Чукоча превратился в годовалую, очень рослую лайку в роскошной серебристо-серой одежде со светлым волчьим воротником. В Дальнем его все признали и говорили, что он очень похож на свою мамашу, которая проживала во Встречном, только более рослый и красивый. Никто не оспаривал моих прав на него, так как Чукоча всем своим поведением выказывал такую преданность и родственные симпатии ко мне, что меня зауважали. На Севере зачастую судят о человеке по собаке, которую он воспитал. Только звали Чукочу упорно Севером, и он действительно олицетворял Север: громадный и прекрасный, никогда не бравший подачек, не входивший ни в какой контакт со взрослыми и очень любивший детей. К собакам относился уважительно, какого бы роста они ни были, но без всякого заискивания. Однажды только он ухватил залетного бульдога, которого бросили ленинградцы, за глотку, но сразу отпустил, как только матерый здоровый бродяга визгом запросил пардону. В Дальнем большая редкость собачьи драки. Ни в каком другом месте я не встречал таких дружных и справедливых собак и понял, почему это так. Собаки просто переносили на свои взаимоотношения атмосферу искренности, связывающую людей в Дальнем. Очень хорошие люди живут в Дальнем.

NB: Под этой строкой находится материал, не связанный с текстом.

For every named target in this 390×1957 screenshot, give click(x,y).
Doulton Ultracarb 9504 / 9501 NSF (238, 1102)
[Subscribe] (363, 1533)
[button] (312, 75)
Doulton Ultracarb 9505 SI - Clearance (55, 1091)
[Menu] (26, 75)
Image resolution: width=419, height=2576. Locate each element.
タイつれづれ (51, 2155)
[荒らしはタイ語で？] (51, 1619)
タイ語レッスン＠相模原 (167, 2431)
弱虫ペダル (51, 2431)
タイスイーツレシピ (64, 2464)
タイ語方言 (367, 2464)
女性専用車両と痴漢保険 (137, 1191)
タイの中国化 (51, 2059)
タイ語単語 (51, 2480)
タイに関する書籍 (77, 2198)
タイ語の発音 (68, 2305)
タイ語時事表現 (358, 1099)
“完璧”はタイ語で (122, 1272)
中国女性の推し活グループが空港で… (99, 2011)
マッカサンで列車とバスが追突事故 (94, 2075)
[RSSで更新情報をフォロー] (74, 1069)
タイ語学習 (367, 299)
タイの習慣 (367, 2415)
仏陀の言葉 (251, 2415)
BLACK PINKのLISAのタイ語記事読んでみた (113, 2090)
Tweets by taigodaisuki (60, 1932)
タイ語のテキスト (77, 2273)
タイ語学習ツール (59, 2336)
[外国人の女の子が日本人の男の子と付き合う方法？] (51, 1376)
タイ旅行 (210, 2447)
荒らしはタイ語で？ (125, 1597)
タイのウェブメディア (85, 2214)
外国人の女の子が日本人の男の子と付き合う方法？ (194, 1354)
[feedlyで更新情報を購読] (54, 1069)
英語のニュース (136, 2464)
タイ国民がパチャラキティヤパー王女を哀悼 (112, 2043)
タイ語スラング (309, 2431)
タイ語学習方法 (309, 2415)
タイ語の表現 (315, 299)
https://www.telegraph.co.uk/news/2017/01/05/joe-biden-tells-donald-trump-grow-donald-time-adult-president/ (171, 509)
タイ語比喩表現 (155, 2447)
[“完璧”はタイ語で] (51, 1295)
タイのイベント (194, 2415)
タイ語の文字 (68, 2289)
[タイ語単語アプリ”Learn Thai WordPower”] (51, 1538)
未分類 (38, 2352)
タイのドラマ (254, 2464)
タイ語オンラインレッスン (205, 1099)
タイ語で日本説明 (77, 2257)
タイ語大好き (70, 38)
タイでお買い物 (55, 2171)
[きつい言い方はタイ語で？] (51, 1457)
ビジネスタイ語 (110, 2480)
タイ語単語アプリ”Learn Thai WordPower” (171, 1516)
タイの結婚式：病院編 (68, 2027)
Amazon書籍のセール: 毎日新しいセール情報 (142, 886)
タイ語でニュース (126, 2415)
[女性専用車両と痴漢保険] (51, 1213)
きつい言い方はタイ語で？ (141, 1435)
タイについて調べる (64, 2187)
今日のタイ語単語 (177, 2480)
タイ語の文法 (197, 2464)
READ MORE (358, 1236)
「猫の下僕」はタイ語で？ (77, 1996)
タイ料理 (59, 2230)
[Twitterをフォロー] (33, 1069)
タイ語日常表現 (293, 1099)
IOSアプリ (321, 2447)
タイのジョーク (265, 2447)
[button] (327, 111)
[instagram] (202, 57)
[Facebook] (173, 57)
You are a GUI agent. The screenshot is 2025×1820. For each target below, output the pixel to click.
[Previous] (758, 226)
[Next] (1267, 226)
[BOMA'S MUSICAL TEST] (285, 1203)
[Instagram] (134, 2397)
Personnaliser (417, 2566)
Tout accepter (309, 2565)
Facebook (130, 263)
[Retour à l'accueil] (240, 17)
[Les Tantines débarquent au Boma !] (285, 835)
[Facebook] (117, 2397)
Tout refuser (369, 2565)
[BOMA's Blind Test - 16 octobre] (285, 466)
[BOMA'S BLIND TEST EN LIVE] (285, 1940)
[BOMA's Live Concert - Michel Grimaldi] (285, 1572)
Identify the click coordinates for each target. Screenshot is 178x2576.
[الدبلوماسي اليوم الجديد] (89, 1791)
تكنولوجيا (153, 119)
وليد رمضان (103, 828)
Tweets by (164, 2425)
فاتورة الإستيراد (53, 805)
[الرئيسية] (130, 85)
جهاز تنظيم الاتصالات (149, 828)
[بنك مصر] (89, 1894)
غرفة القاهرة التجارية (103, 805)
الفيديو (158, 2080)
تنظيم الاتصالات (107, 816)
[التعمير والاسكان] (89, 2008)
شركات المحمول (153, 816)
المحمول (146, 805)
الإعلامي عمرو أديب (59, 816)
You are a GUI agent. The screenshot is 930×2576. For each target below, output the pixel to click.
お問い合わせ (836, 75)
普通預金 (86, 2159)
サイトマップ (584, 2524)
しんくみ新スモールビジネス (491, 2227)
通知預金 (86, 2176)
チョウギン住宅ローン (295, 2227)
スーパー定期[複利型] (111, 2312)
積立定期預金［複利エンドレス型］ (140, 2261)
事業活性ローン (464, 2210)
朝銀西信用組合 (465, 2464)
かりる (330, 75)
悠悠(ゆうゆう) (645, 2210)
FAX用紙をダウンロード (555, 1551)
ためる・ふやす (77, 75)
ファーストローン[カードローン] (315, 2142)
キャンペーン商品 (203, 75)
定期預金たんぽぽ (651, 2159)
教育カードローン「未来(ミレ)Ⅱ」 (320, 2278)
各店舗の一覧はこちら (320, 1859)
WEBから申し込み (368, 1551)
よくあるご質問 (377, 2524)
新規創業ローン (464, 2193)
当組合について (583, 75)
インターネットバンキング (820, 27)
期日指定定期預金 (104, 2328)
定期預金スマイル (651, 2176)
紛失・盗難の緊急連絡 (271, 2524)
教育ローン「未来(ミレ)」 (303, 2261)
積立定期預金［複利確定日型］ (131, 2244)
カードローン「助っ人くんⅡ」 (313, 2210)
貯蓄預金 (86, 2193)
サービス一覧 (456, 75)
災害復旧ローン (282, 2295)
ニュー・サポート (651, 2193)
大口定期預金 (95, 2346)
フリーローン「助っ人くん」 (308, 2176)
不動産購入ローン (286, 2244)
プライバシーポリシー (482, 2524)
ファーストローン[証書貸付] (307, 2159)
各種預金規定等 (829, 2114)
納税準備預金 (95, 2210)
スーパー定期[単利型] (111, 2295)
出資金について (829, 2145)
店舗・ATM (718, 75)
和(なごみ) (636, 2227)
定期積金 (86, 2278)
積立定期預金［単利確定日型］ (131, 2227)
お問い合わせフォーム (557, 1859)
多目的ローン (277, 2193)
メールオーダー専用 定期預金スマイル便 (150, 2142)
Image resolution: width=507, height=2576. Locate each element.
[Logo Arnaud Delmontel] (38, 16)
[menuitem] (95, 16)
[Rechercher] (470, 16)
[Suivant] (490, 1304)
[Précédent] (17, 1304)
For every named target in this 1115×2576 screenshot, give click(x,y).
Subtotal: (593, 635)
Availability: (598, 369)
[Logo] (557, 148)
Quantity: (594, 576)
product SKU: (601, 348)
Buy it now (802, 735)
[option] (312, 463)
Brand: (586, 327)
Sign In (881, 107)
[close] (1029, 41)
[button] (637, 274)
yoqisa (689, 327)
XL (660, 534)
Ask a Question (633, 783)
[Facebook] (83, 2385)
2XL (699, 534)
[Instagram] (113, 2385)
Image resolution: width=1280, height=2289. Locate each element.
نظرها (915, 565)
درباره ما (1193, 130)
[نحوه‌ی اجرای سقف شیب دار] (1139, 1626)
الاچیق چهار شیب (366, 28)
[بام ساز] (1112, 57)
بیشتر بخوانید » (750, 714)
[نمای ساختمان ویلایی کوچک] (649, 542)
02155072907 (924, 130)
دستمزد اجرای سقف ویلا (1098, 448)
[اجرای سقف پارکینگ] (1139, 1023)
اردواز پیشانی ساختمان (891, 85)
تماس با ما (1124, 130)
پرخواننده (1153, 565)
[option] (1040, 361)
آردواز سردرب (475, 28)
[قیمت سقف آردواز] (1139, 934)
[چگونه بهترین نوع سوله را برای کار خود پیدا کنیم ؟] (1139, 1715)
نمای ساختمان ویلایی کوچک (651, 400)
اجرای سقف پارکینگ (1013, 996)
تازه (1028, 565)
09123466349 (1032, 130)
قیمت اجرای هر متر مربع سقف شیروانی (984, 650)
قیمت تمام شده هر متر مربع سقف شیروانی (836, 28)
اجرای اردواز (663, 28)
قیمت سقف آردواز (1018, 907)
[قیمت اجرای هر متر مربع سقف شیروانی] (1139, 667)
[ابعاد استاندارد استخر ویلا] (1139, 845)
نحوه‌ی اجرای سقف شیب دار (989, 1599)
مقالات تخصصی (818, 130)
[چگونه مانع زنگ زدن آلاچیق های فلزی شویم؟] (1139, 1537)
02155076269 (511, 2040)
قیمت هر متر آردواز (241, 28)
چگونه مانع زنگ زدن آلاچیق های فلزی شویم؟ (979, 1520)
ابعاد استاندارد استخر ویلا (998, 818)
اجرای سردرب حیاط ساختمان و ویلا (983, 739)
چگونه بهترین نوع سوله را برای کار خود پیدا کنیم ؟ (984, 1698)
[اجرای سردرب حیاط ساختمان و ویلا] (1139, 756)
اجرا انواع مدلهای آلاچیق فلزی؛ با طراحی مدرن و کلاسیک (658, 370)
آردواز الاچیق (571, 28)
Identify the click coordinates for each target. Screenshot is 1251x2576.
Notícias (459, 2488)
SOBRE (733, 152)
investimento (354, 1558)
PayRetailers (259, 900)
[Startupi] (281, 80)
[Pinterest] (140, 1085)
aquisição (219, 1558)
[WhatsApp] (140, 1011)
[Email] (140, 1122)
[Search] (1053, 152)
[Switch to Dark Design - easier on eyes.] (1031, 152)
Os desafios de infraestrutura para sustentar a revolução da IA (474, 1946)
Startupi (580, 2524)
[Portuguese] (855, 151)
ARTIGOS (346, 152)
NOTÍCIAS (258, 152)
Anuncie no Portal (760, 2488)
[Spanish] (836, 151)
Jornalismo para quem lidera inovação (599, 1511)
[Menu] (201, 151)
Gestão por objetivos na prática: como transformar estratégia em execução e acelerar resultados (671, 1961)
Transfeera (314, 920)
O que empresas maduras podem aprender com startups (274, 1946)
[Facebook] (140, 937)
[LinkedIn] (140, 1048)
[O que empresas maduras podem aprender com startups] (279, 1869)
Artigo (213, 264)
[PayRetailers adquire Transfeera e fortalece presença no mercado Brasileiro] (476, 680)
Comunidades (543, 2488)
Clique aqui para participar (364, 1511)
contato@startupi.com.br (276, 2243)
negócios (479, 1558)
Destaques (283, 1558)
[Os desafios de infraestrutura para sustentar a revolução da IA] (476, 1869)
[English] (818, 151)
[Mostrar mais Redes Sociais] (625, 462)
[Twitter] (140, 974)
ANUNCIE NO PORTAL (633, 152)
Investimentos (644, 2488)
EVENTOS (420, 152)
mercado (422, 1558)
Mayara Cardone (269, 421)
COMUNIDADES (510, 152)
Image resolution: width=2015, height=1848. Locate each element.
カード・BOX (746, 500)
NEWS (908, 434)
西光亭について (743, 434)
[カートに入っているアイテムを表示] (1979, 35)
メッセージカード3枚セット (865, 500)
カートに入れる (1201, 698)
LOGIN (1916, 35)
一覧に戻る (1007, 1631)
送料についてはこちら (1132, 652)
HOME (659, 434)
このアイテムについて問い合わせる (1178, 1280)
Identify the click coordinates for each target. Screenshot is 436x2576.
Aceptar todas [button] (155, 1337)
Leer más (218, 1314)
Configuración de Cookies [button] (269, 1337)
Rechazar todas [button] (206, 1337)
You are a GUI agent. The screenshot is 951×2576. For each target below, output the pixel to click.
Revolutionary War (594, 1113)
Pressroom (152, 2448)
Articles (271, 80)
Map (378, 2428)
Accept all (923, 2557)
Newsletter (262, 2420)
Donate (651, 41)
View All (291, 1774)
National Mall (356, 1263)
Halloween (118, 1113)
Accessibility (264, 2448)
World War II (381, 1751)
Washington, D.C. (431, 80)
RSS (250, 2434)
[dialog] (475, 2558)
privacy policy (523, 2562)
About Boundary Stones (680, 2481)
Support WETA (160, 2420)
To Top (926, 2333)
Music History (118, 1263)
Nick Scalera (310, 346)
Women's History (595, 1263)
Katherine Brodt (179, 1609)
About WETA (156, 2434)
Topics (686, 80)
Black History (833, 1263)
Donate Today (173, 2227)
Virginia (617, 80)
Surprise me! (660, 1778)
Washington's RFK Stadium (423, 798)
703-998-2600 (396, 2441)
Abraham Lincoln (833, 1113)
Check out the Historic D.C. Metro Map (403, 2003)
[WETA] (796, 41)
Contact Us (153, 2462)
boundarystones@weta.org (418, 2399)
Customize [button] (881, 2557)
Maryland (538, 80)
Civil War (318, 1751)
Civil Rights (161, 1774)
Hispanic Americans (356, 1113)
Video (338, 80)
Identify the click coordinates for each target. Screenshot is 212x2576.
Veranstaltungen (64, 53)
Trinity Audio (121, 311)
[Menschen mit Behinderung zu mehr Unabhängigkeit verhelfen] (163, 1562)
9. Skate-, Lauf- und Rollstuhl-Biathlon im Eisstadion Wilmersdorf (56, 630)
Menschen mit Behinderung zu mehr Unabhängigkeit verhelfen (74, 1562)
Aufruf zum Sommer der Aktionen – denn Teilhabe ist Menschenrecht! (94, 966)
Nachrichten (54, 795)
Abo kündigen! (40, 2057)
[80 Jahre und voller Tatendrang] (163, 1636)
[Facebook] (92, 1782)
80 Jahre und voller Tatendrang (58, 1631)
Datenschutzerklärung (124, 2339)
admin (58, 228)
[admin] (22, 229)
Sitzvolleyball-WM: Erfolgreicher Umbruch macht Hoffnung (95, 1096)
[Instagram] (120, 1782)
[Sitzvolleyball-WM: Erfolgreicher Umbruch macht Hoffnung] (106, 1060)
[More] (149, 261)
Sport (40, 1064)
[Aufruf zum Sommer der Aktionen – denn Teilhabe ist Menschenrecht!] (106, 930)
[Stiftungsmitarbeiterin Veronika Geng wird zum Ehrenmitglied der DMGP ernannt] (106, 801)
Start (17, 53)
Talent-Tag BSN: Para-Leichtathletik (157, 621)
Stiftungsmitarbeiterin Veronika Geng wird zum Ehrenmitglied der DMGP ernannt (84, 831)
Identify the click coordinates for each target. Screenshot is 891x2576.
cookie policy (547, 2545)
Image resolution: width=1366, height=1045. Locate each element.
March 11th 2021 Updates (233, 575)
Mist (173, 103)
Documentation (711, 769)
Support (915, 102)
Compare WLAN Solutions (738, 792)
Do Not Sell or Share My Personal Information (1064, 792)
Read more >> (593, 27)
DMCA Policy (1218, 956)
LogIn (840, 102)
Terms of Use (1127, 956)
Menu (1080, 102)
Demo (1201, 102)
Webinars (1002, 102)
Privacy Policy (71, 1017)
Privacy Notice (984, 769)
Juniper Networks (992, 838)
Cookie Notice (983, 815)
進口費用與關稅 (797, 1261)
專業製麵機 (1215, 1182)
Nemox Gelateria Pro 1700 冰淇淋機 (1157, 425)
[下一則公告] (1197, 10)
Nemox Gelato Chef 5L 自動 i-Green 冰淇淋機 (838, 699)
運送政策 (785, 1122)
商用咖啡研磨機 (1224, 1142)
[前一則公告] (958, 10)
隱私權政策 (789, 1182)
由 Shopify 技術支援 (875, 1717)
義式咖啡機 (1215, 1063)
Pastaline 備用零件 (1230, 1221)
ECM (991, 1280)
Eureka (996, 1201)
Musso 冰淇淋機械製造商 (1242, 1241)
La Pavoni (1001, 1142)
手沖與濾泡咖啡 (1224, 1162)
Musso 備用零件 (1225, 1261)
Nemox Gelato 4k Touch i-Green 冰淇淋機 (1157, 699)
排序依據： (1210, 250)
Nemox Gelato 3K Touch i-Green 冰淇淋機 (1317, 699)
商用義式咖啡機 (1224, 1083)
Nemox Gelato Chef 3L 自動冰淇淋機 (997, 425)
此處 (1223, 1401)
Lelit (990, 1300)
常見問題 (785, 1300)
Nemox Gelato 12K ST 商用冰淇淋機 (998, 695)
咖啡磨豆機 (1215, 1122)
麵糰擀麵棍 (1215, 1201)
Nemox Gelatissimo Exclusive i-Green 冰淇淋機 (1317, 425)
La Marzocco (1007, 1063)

Они заранее хорошо и благожелательно относятся к каждому новенькому, и эта добрая заинтересованность воспитанных людей делает и плохого хорошим. Я очень люблю Дальний.
Однажды ко мне подошла Катенька, вся румяная, и засияла глазами-звездочками.
— Дяденька! Так вот какой медведь съел Севера, — показала на меня пальцем и убежала, довольная своей шуткой.
Чем дольше я жил в Дальнем, тем больше понимал, что мое время кончается и правила приличия требуют, чтобы я его покинул. Я все более и более мрачнел: Билибино тоже придется покинуть. Куда мне деваться с Чукочей? В Москву? Но там нет ни малейшей возможности обрести жилье. Кто мне сдаст комнату, да еще с собакой? Люди годами ищут. Ни у кого из моих знакомых не было квартиры, в которой они жили бы независимо и могли приютить меня даже без собаки. Я вспомнил все подъезды, подвалы, студии художников, новостройки, где ночевал, и понял, что Чукоче там не место.